El gobierno de José Antonio Kast anunció oficialmente que no respaldará la postulación de Bachelet, argumentando que la dispersión de candidaturas en América Latina y las diferencias con algunos actores relevantes hacen inviable su candidatura. En un comunicado, el gobierno expresó: “hemos llegado a la convicción de que el contexto de esta elección… hacen inviable esta candidatura y el éxito de esta postulación”. Sin embargo, el gobierno también indicó que, si Bachelet opta por seguir adelante, Chile se abstendrá de apoyar a cualquier otro candidato en el proceso.
A pesar de esta negativa, Bachelet confirmó su intención de seguir adelante con su candidatura, destacando su disposición a contribuir en este desafío.
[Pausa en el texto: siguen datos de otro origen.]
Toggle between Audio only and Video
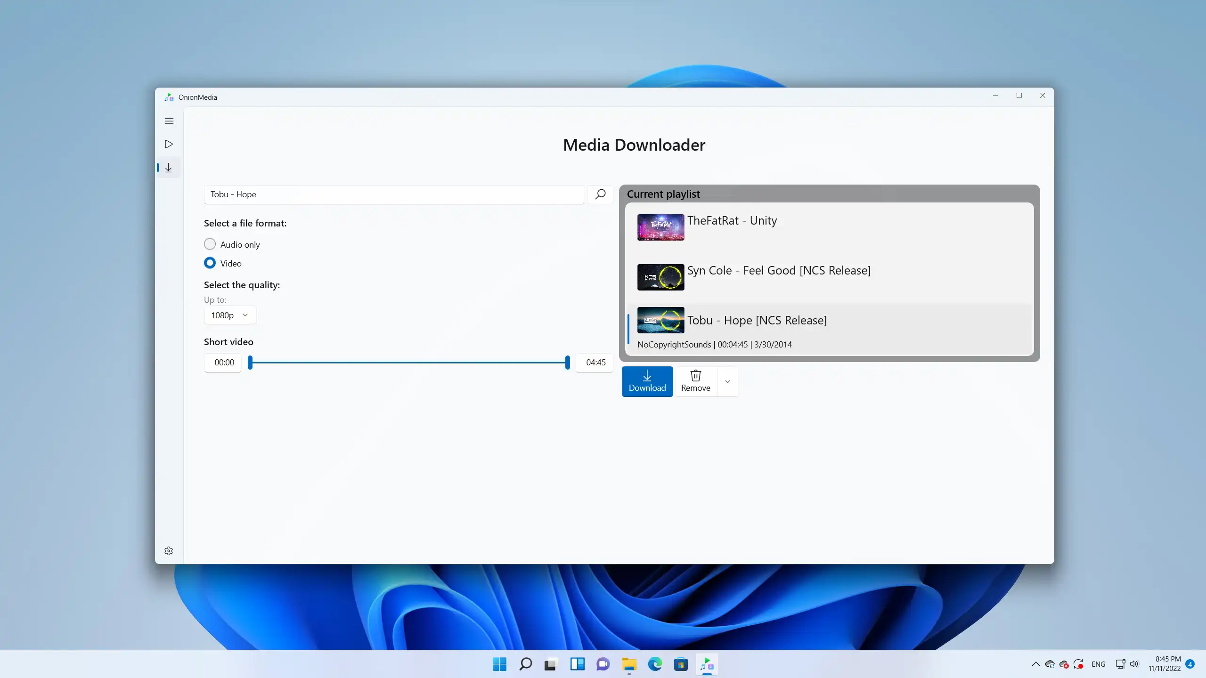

En una declaración pública, afirmó: “continuaré el trabajo conjunto con los gobiernos de Brasil y México, quienes han postulado mi nombre reafirmando la naturaleza colectiva de este proyecto”. Brasil y México, como potencias latinoamericanas, han manifestado su apoyo a la exmandataria, lo que mantiene viva su postulación.
La falta de respaldo del Estado chileno representa un desafío significativo para Bachelet, ya que el gobierno chileno habría sido responsable de gestionar su campaña internacional, incluyendo la organización de viajes y reuniones con representantes de la sociedad civil y medios de comunicación. Sin el apoyo estatal, Bachelet deberá coordinar estos esfuerzos con Brasil y México, quienes ahora asumirán un papel más activo en su campaña.
Bachelet tiene hasta el 31 de diciembre de 2026 para convencer a los países miembros de la ONU de que es la candidata idónea para suceder a António Guterres, quien dejará el cargo al final de este año. Durante los próximos meses, la ex presidenta enfrentará diversas etapas del proceso electoral, donde su capacidad para establecer alianzas y movilizar apoyo será crucial para su éxito.